*** TEKS HASIL EKSTRAKSI ***
One
day earlier...
Apa yang
membuatku sangat bersyukur adalah, aku pernah menjadi bagian dari tempat ini.
Tanah sejuta Barakah. Dibangun oleh para wali allah dan dihuni oleh orang-orang
mulia. Melahirkan para manusia-manusia shaleh yang turut mewarnai dunia. Nah,
rupanya Surabaya sudah berhasil mengubah penampilanku dari seorang santri
menjadi potongan seorang preman. Jadi, tak ada yang melihatku sebagai seorang
alumni. Alih-alih malah seorang pelaku curanmor yang masuk ke Harlah, Ah...
Oleh
karena itu, hari-hari sebelumnya aku selalu melagukan tawassul KH Zaini, disela-sela
kuliah saat Pak Razi mengajar. Farid bengong memperhatikan, dikiranya aku
sedang merapal mantra pembelah langit. Bahkan, Tawassul itu jadi updetan
statusku di Facebook (Anisa dengan polos bertanya “Artinya apa?”). yang kucoba
lakukan adalah, Mengingatkan kembali bahwa akau adalah murid para Almarhumin. Sama sekali tak boleh lupa pada mereka. tak
boleh lupa menggirim Do’a.
Akhirnya
rinduku terobati. Aku bisa merasakan kembali belaian udaranya. Minum lagi air
pet masjid yang segar, Mendengar kembali bait-bait Alfiyyah. Sema’an Al-Qur’an
para hafidz, Shalawat Thibbil Qulub serta Sayyidul Istighfar milik Nabi Adam
As. Berceloteh kembali bersama teman-teman, layaknya seorang santri.
*** DATA MENTAH ***
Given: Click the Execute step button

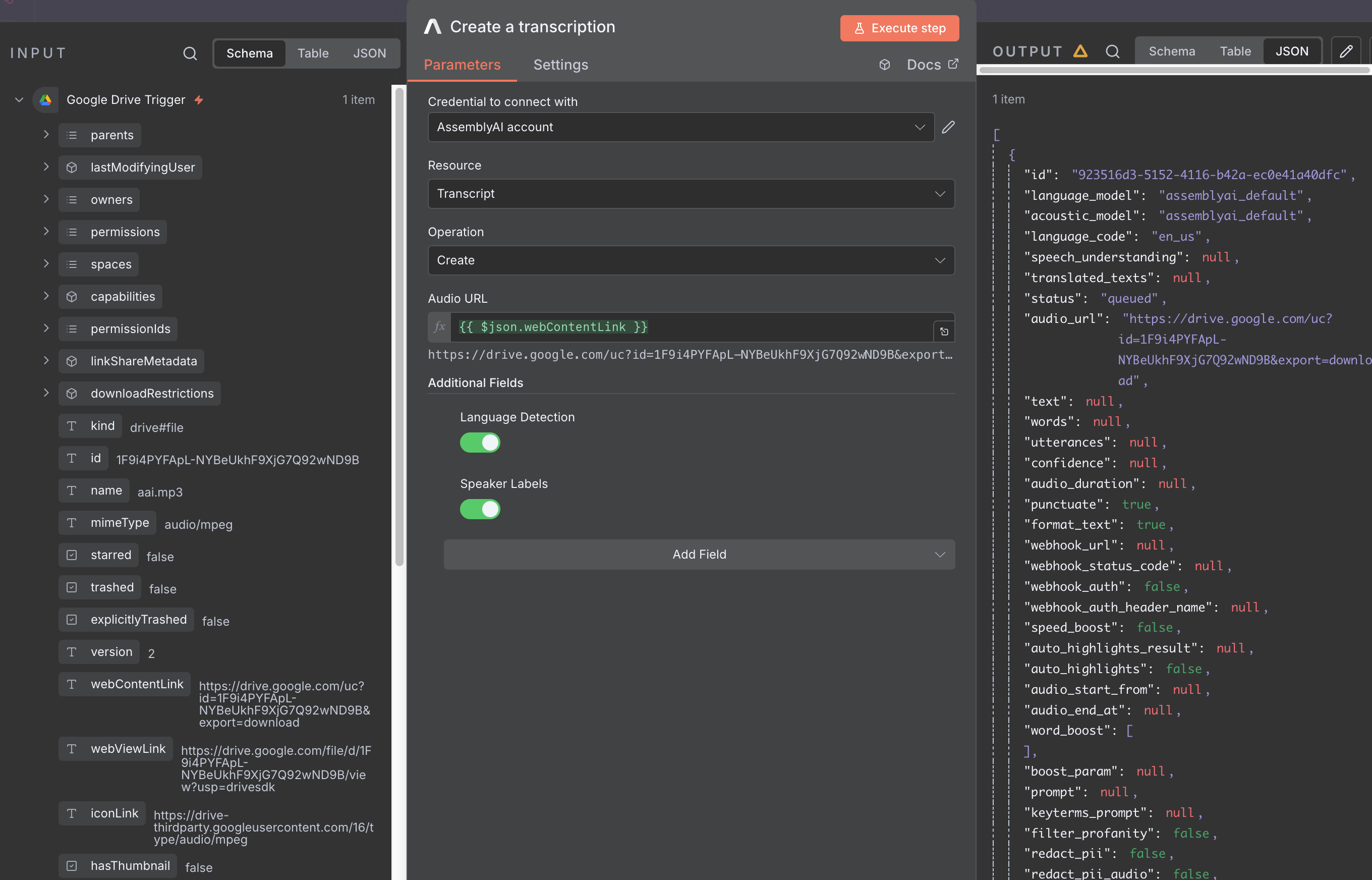Looking at the screenshot, I should click(x=899, y=28).
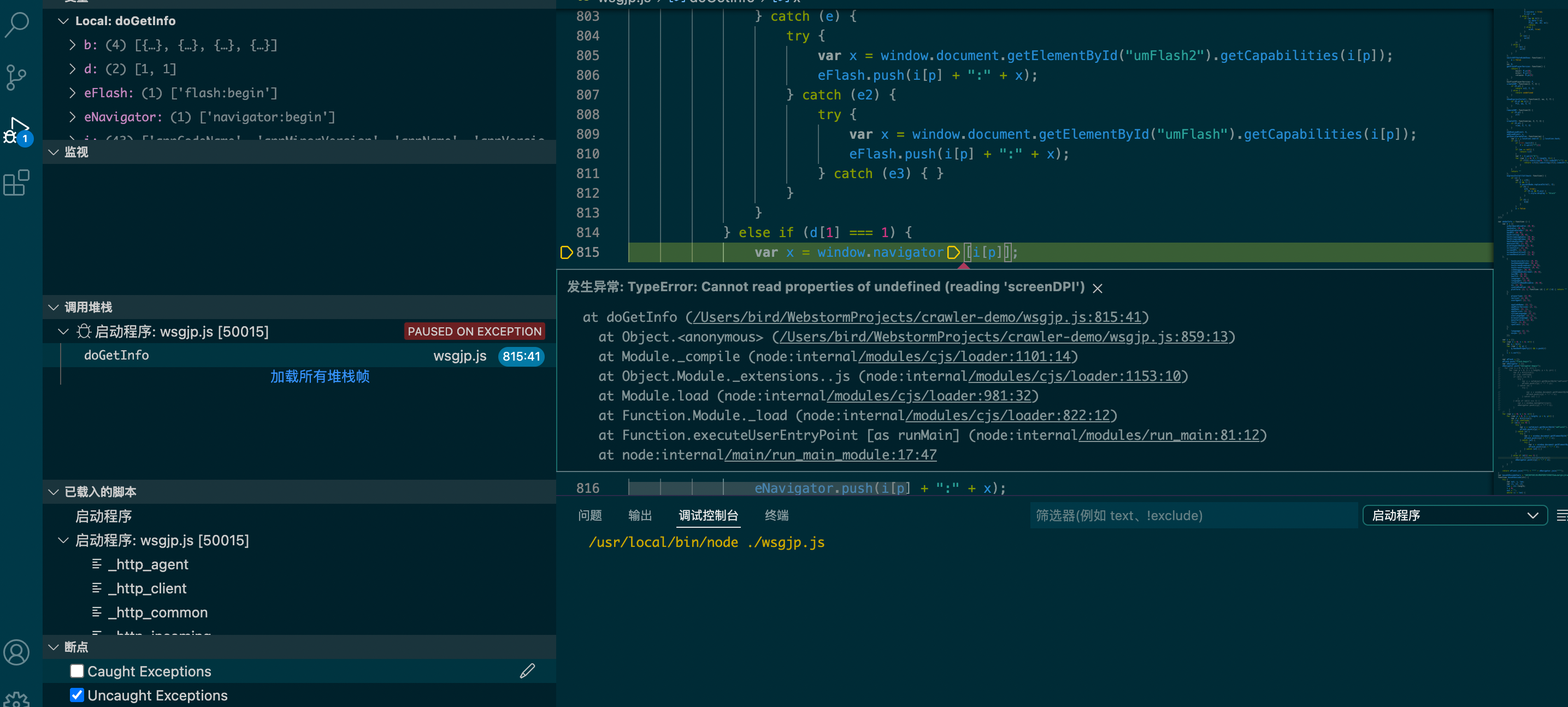Edit Caught Exceptions condition pencil icon
Viewport: 1568px width, 707px height.
pyautogui.click(x=527, y=670)

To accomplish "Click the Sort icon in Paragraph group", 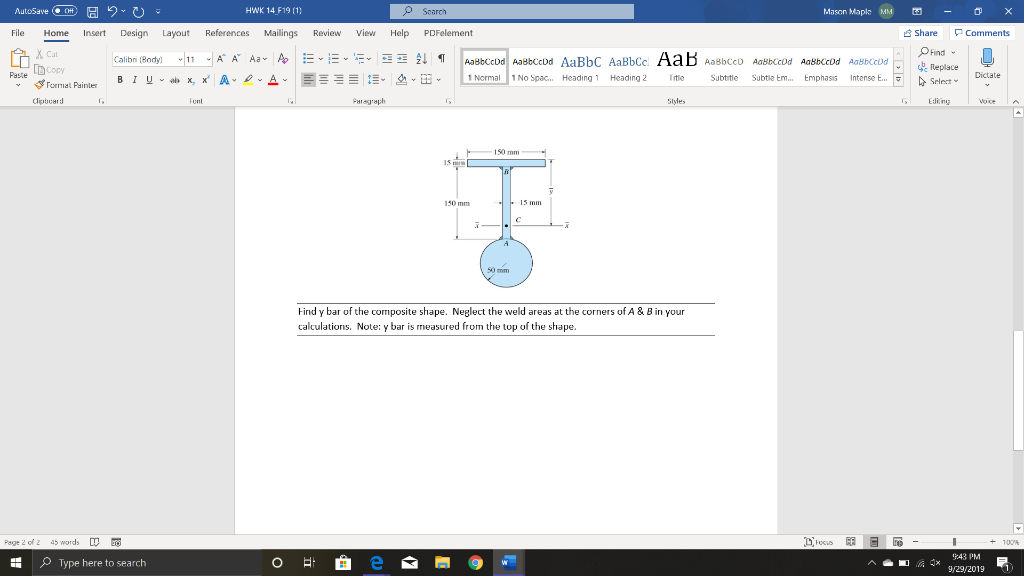I will coord(421,59).
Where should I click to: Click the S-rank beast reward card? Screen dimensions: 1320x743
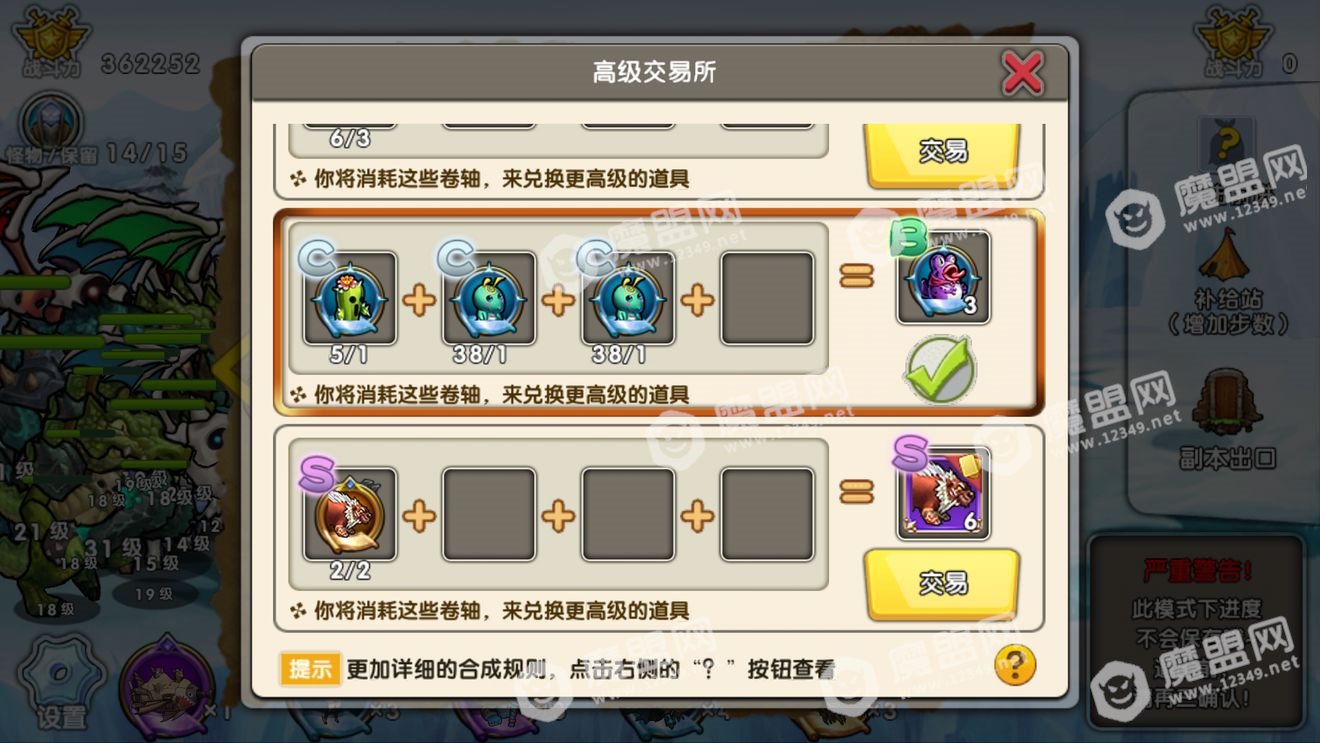click(x=943, y=493)
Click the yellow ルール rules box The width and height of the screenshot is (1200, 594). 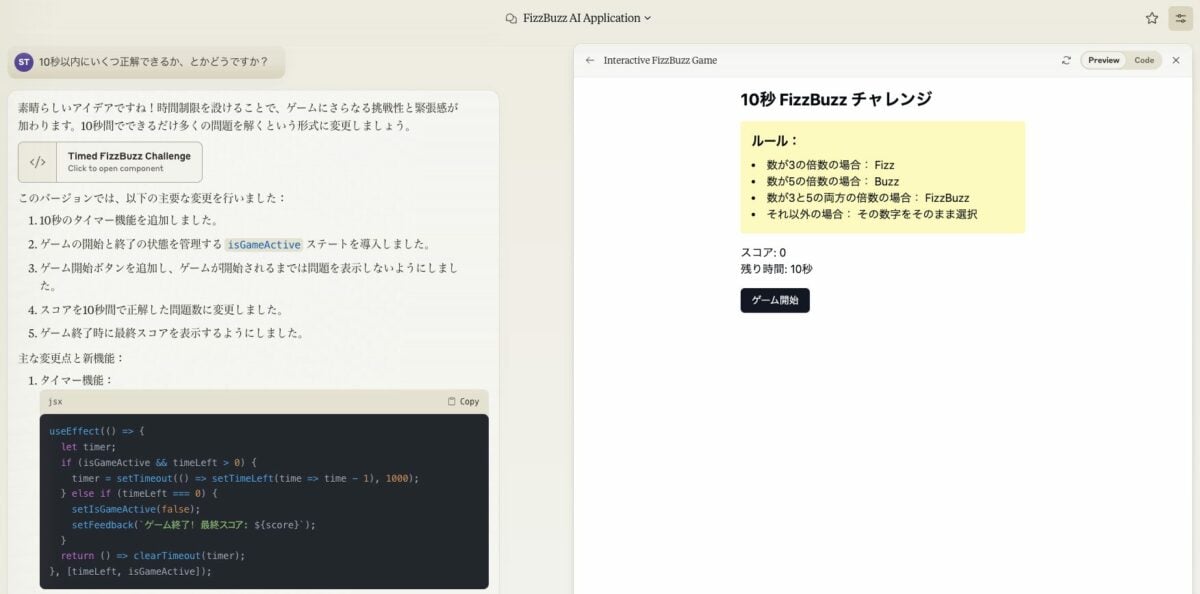[882, 177]
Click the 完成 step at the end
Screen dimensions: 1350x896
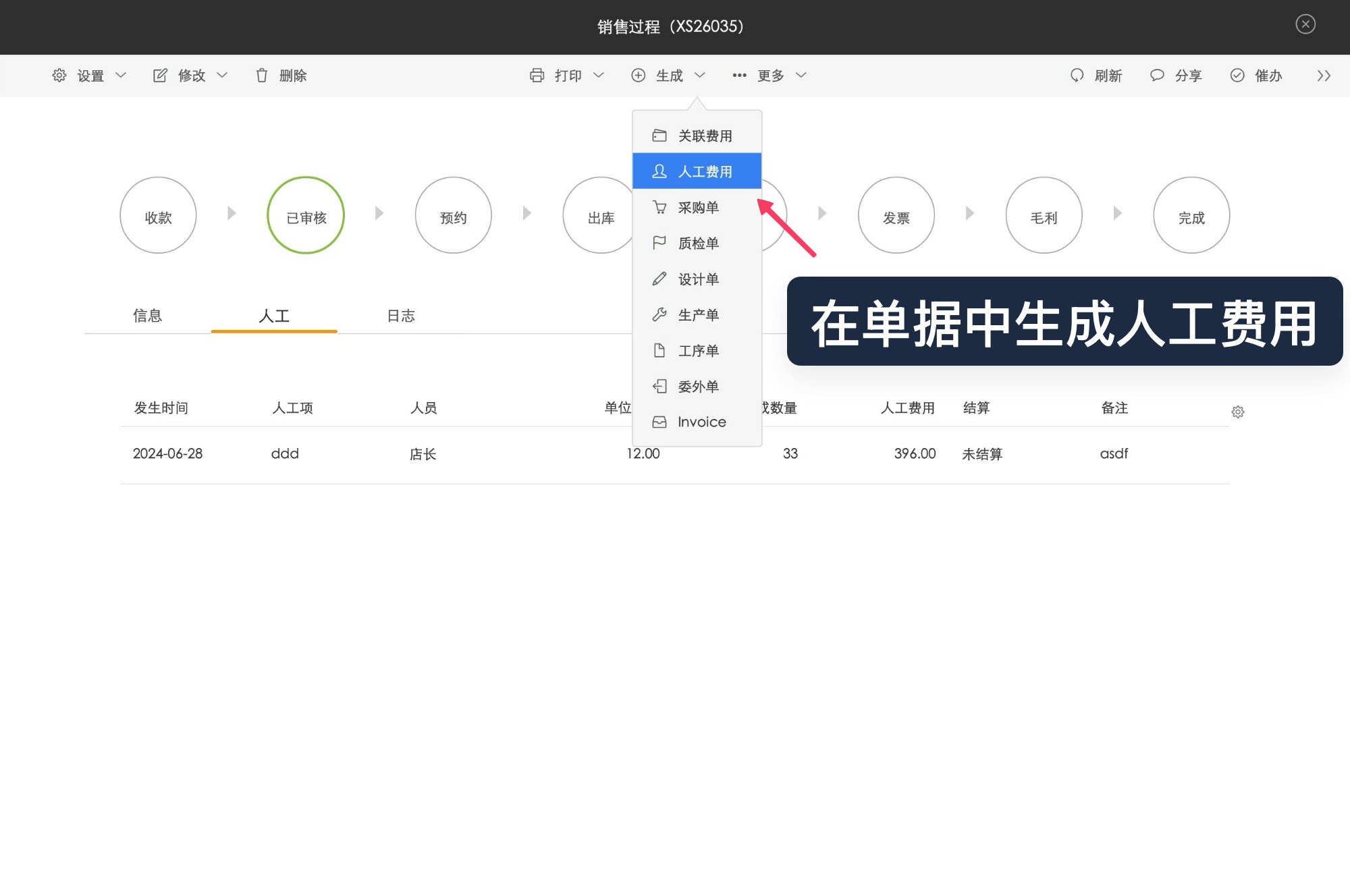1191,215
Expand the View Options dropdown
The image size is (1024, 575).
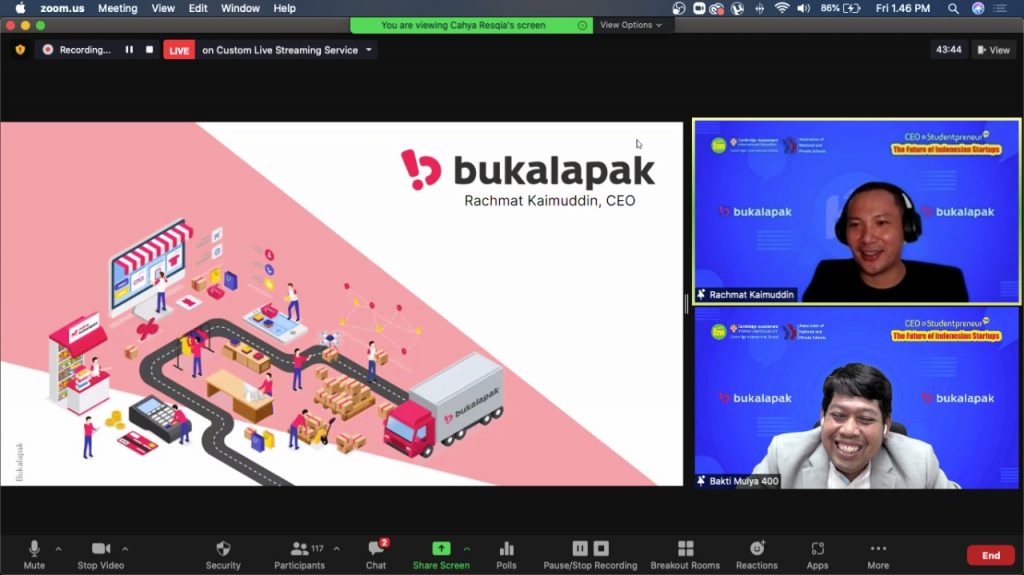click(x=630, y=25)
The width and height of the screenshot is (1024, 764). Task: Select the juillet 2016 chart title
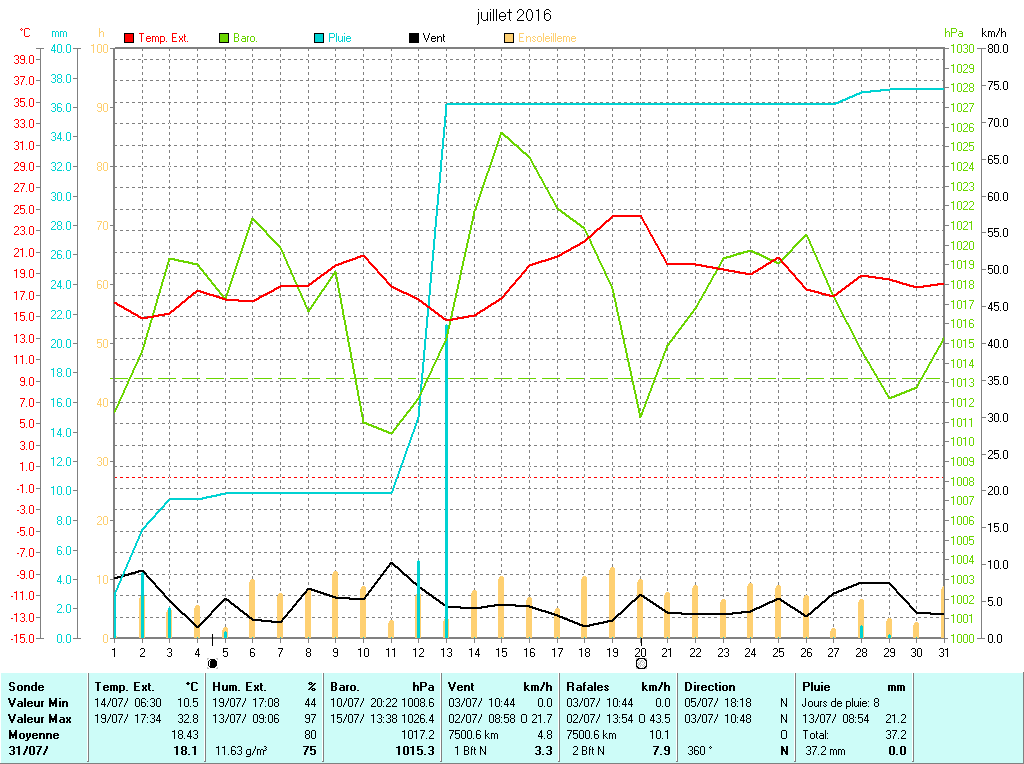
***
**SOAL LATIHAN**
[1] Tuliskan lagi bagian cerita tentang Harlah, mulai dari "Tanah sejuta Barakah." terus sampai "lupa menggirim Do’a.".
[2] Dalam cerita tentang Harlah, apa yang dikira Farid sedang dilakukan penutur?
[3] Teruskan cerita tentang Harlah setelah kalimat terakhirnya.
Item-item di atas tidak diperlukan untuk latihan ini.

**JAWABAN LATIHAN INI**
[1]
Tanah sejuta Barakah. Dibangun oleh para wali allah dan dihuni oleh orang-orang
mulia. Melahirkan para manusia-manusia shaleh yang turut mewarnai dunia. Nah,
rupanya Surabaya sudah berhasil mengubah penampilanku dari seorang santri
menjadi potongan seorang preman. Jadi, tak ada yang melihatku sebagai seorang
alumni. Alih-alih malah seorang pelaku curanmor yang masuk ke Harlah, Ah...
Oleh
karena itu, hari-hari sebelumnya aku selalu melagukan tawassul KH Zaini, disela-sela
kuliah saat Pak Razi mengajar. Farid bengong memperhatikan, dikiranya aku
sedang merapal mantra pembelah langit. Bahkan, Tawassul itu jadi updetan
statusku di Facebook (Anisa dengan polos bertanya “Artinya apa?”). yang kucoba
lakukan adalah, Mengingatkan kembali bahwa akau adalah murid para Almarhumin. Sama sekali tak boleh lupa pada mereka. tak
boleh lupa menggirim Do’a.

[2] Farid mengira penutur sedang merapal mantra pembelah langit.

[3]
Yang
terpenting, aku bisa kembali duduk di Astah. Memperbaiki Koneksi batin dengan
para guru. Aku tahu, aku memang bukan santri ideal seperti yang mereka
harapkan. Yang segala tindak langkahnya selalu berdasar firman Allah dan Sunnah
Rasul-Nya, Namun, aku cuma ingin diakui pernah jadi santri beliau. Itu saja.
Terakhir,
sebelum kembali ke medan perang, secara khusus kudengarkan dawuh KH. Zuhri
Zaini dalam acara Haul dan Harlah PP. Nurul Jadid. Asal kau tahu, kawan, apapun
yang keluar dari bibir beliau kendati cuma candaan dan gumaman, seharga emas.
Bisa dipusakakan dan jadi pegangan hidup. Tidak seperti omongan ilmiahku yang
seharga sampah, berbunyi (“Preketek” versi Ussy, “Preet” versi yulia). Nah, ini
dia beliau mulai memberi sambutan.
“La’stiqbala
liman la madiya lahu. Tidak ada masa depan bagi orang yang tak ingat masa lalunya.”
Dapat. Apa yang beliau katakan, tentu saja, benar, dan
cocok dengan keadaanku.
Hadzal Maqaama Qad Jiina..
Bihimmatina
Wajihadina...
Tabarrakna...
Tahassalna...
Bijahi Syaikhina Zaini...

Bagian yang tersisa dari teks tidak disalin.